For this inspection, our team was made up of an inspector and a specialist advisor in relation to autism and learning disabilities. They helped answer our five questions; Is the service caring?
Is the service responsive?
Is the service safe?
Is the service effective?
Is the service well led?
Below is a summary of what we found. The summary is based on our observations during the inspection, speaking with people using the service, their relatives, the staff supporting them and from looking at records. This inspection was initiated in response concerns raised with the Care Quality Commission.
If you want to see the evidence supporting our summary please read the full report.
Is the service safe?
Judgements about new admissions to the home were not based on robust assessments which considered the impact on the existing residents or whether the staff team had the necessary skills and knowledge to safely meet people's needs. Staff told us that the service did not feel safe.
There was a system in place to report events such as incidents and accidents, however these systems had not ensured that risks to people's safety were managed, or in identifying where improvements to the service were required.
Staff said they did not feel supported in their roles. The service had an on-call system to provide management support to night staff, however there were occasions when there was no response from the on-call manager. This meant that there was a risk that decisions might not be made by people with the correct skills and experience.
The service had a safeguarding policy and staff understood their role in safeguarding vulnerable people, however we found that people who use the service had not always been protected from the risk of abuse because the provider had not taken reasonable steps to identify the possibility of abuse and prevent abuse from happening.
We have asked the provider to tell us what they are going to do to meet the requirements of the law in relation to safeguarding vulnerable people from abuse and monitoring risks and learning from incidents and events.
Is the service effective?
People were not always receiving effective care as their support needs had not been adequately identified, assessed and planned for. Assessments did not provide sufficient information about how risks to people's health and wellbeing were to be managed.
We found that some records about people's care included historical information which meant there was a risk staff could follow incorrect guidance.
People told us that the service was not effectively supporting them to achieve their goals, aims and objectives. For example, one person told us, 'I'm not sure what this place offers, it was sold to me as way of supporting me to build-up to living on my own, but it's more like a care home that encourages dependence'.
We have asked the provider to tell us what they are going to do to meet the requirements of the law in relation to assessing and planning for people's needs.
Is the service caring?
We observed that people using the service were treated with respect. One person told us, 'The staff are kind, they treat me with respect'. Another person told us, 'The staff are good'.
We observed some good interactions between staff and people using the service, although we also observed that at times staff lacked confidence to positively challenge inappropriate behaviour and reinforce boundaries regarding personal space.
We have asked the provider to tell us what they are going to do to meet the requirements of the law in relation to supporting workers to deliver care to an appropriate standard.
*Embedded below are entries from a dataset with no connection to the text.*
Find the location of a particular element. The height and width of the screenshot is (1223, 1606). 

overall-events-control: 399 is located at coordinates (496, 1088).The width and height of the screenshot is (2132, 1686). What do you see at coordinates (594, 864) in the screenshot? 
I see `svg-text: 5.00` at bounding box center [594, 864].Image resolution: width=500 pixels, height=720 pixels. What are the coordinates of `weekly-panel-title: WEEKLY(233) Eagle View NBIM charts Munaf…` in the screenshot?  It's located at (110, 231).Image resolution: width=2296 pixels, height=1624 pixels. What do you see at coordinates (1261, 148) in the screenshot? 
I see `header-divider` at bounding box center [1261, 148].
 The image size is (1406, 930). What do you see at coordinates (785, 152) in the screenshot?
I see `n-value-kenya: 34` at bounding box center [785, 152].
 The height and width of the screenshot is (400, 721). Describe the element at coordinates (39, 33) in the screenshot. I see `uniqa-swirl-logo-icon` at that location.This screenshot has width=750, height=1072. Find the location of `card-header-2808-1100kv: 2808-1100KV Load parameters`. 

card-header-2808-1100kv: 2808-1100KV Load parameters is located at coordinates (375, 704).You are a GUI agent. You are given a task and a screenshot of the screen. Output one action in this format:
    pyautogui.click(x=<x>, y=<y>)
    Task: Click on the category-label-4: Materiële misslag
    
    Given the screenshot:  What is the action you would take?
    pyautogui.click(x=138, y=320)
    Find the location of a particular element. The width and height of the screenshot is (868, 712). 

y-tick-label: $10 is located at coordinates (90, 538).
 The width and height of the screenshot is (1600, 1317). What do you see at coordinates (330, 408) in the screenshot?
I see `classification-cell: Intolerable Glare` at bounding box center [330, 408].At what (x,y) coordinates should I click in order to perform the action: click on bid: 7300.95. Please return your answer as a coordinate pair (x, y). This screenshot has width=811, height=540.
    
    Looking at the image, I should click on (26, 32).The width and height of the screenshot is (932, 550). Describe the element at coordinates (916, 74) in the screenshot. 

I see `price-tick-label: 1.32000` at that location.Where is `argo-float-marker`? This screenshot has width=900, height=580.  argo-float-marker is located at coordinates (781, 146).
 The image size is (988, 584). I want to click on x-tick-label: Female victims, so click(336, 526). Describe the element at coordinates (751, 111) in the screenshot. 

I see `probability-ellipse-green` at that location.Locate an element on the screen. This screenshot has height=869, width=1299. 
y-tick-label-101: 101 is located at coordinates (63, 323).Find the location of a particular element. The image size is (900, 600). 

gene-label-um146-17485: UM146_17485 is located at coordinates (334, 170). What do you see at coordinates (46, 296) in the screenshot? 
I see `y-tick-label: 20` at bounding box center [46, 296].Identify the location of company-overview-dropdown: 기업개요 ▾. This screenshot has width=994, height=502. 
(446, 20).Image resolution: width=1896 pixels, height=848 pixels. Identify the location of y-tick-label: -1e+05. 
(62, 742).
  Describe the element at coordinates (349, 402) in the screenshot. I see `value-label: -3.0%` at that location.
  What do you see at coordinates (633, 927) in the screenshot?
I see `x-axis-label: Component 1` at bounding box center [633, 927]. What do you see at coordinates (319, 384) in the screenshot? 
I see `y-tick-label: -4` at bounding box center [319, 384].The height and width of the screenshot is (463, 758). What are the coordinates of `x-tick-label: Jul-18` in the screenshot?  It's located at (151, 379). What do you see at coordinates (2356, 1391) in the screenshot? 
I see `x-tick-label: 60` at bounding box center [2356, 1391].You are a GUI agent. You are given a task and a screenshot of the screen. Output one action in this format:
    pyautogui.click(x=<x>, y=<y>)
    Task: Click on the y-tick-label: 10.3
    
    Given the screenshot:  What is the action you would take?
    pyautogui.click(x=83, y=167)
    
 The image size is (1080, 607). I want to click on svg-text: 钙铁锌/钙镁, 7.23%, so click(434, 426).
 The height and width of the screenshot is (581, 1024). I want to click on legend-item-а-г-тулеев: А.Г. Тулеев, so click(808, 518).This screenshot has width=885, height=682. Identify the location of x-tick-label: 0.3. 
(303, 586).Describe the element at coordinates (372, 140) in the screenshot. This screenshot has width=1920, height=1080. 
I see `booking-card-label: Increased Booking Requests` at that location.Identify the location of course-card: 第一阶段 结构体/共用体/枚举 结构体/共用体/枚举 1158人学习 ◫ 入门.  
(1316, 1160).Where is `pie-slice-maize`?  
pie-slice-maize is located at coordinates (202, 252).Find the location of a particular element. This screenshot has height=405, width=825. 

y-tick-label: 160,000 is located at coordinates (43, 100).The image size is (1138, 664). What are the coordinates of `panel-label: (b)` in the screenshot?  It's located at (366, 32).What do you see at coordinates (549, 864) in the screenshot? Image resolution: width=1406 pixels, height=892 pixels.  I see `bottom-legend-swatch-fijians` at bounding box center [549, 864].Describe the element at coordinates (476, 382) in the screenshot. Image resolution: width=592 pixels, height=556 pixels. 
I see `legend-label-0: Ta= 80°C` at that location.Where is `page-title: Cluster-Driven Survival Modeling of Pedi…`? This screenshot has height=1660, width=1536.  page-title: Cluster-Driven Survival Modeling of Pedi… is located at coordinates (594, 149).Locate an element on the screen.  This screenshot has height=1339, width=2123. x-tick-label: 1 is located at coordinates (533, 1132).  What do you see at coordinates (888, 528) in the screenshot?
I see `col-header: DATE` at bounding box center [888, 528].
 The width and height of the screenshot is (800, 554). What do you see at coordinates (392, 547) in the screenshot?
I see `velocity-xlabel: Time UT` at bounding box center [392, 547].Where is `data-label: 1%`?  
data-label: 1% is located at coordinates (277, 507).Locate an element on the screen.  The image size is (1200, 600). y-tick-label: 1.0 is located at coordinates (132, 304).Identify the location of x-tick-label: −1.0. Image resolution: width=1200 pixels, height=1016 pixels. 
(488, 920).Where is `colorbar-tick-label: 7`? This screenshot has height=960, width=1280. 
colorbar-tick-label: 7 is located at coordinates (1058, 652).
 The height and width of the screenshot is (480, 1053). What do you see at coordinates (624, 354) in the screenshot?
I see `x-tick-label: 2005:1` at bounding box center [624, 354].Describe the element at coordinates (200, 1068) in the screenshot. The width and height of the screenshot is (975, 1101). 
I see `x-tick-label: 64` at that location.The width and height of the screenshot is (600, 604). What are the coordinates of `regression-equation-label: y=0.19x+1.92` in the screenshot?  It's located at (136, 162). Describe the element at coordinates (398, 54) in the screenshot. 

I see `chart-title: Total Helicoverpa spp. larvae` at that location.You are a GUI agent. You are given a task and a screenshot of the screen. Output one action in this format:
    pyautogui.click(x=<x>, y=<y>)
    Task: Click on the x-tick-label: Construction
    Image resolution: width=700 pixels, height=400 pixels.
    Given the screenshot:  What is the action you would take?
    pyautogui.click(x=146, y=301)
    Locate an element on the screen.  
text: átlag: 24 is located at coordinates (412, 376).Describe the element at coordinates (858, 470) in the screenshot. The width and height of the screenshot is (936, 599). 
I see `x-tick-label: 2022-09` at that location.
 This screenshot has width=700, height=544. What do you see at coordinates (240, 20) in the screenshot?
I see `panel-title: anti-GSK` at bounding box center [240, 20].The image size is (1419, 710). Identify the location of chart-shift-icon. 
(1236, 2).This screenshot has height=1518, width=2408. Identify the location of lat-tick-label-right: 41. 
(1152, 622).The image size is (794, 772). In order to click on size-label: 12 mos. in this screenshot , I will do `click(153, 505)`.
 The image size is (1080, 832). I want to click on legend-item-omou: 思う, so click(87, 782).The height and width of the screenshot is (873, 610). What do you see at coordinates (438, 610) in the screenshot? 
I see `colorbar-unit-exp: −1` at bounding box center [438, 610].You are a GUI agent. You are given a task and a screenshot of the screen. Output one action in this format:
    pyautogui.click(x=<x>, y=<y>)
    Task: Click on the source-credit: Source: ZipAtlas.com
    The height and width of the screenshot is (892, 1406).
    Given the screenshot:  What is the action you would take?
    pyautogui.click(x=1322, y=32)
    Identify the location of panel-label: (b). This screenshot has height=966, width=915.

Is the service responsive?
We found that the provider had not ensured that there were always sufficient numbers of staff with the right competencies, knowledge and skills to meet the needs of people at all times. We found that the service was not always making an effective response to unexpected changing circumstances such the sickness of absence of staff.
We found that the service had not responded to the concerns of staff about the safety of the service or their suggestions for how the service might improve. One support worker told us, 'It's really frustrating, we don't really have a say in anything, we have all just given up'.
There was some evidence that the service worked with other professionals to ensure appropriate support planning took place, however we were not always able to see that their advice and recommendations were acted upon.
We have asked the provider to tell us what they are going to do to meet the requirements of the law in relation to ensuring that there are sufficient staff on duty to meet people's needs.
Is the service well led?
The service had an established internal management structure in place. Staff received regular supervision and appraisals and team meetings had been held on a frequent basis. We saw that staff had received training which supported them to carry out their roles. However, we saw records that showed not all staff had received the training they needed.
From our review of support plans and risk assessments, we found that the service had not ensured these were monitored and audited effectively to ensure that they contained an accurate, up to date and robust record of people needs and the risks associated with delivering their care.
We have asked the provider to tell us what they are going to do to meet the requirements of the law in relation to ensure that they have suitable systems in place to monitor the quality and safety of the service.